Dataset records:

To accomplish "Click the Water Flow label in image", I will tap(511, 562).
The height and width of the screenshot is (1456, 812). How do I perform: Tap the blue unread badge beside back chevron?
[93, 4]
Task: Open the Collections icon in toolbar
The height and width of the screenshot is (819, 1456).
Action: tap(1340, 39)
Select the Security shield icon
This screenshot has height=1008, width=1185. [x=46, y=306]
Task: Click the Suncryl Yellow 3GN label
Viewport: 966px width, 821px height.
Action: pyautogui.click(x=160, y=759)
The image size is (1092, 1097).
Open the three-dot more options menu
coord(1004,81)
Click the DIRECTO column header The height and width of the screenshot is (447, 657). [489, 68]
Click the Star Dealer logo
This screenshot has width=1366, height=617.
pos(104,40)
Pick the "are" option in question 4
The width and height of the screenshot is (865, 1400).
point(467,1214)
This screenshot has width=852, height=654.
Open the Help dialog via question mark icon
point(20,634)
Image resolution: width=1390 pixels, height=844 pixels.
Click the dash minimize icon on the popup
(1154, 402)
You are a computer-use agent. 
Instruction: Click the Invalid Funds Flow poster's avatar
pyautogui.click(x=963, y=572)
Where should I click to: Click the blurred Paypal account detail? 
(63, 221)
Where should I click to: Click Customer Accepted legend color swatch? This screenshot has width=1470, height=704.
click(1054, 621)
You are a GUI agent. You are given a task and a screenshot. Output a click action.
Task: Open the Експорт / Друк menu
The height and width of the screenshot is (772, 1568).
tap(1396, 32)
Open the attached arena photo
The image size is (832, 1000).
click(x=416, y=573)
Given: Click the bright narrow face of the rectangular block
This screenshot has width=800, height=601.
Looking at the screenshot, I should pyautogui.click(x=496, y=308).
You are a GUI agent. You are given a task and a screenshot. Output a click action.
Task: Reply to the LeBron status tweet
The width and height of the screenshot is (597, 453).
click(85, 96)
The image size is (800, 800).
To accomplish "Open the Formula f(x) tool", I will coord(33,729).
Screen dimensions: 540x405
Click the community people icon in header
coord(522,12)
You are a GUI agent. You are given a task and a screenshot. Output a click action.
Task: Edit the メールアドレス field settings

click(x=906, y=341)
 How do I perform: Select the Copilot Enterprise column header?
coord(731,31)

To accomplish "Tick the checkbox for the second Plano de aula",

What this task involves:
List every line in the rows above that contains the word "perform".

Problem solution:
The height and width of the screenshot is (1456, 812). How do I perform: Tap the blue unread badge beside back chevron?
 How do I perform: Select the Copilot Enterprise column header?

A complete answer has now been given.